The majority of my empathy resides with the people who have been hurt by Shatner’s actions (let’s all share memes while reassuring each other that the dearly departed Leonard Nimoy would never have done this to us!). But, being autistic, I have an overabundance of empathy, and I do have a little left over for Shatner himself. I, too, have unintentionally harmed people with less privilege than me when I thought I was helping, and I too had a knee-jerk reaction when I was called out for it. I am, after all, a white woman. I also screwed up in the early days of my self advocacy and hurt my fellow autistic people.

When I first started my now long-neglected blog, Awesometism, not long after my diagnosis, I used labels like “high-functioning.” I was all hopped up on some ridiculous notion that I needed to acknowledge my “high-functioning privilege” because I might have some advantages in life that other people on the spectrum didn’t. I was disastrously and harmfully wrong about that — as many autistic advocates who came long before me have articulated far better than I ever could — and a fellow autistic called me out on it. I reacted shamefully at first. I was doing the right thing for my less fortunate neurosiblings! How dare they question by amazing and benevolent efforts?
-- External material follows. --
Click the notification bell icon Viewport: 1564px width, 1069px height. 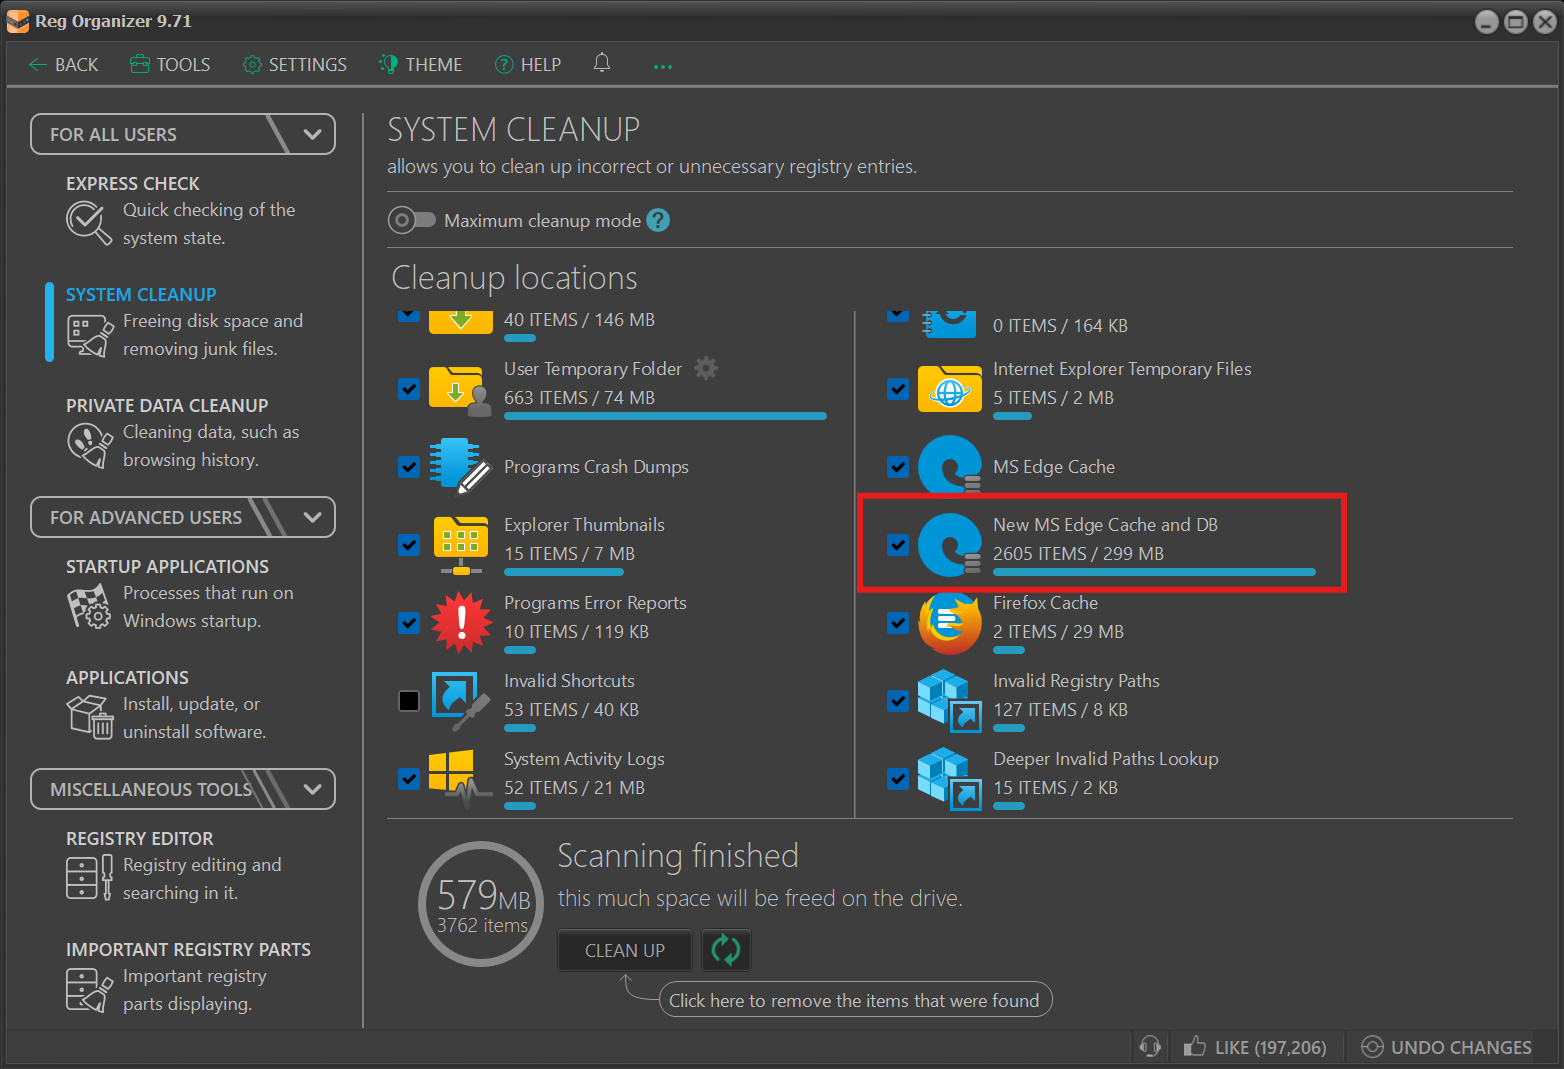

Once I calmed down and got over myself, though, I realized two things: 1. That person was right and 2. I was extremely lucky that they’d approached me with their concerns at all.

When someone from a group you’re ostensibly trying to champion reaches out and asks you to reconsider, they’re putting a lot of faith in you.
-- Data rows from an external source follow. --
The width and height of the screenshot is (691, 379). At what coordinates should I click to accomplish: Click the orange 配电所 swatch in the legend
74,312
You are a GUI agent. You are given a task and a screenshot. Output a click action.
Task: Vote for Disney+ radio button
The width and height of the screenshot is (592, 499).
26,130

Here’s the thing Shatner doesn’t get: When someone from a group you’re ostensibly trying to champion reaches out and asks you to reconsider, they’re putting a lot of faith in you. Chances are, they’ve been burned before when asking people who claimed to be on their side to actually be on their side. They’ve probably been accused of being overly negative, of attacking, of not being grateful enough, and just plain not getting it. If you think the experience sucks for you, imagine how much harder it is for the person on the other side of an exchange like that. They’ve been hurt by your original gesture — multiplied by the many, many similar efforts they’ve suffered before yours — and they’re risking further hurt, not to mention the attention of your fans if you have any profile whatsoever, by approaching you. And, through some mix of hope and frustration, they trusted you with their vulnerability and their efforts to help you change and become the person you want to believe that you are. What is your discomfort and embarrassment compared to that? Their actions are such a remarkably powerful gift. The least you can do if someone tries to give it to you is to hear them out.
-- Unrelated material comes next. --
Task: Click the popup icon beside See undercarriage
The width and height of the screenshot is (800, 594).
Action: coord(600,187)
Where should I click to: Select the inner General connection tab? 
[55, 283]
I wish Shatner would act just a bit more like the captain that he played on screen. So many of my fellow autistics have trusted him with their faith, in the face of all of the twisted “awareness” that we’ve suffered through. And he has paid them back by dismissing their pain, vilifying them and attacking them, and turning into one more person who thinks they know more about us and what’s good for us than we do.

If this were an episode of Star Trek, Kirk would have already learned an important lesson about respecting our “alien” culture by now. Unfortunately, I don’t think that’s going to happen in real life. But I hope someone else will learn from his mistakes — and from my own.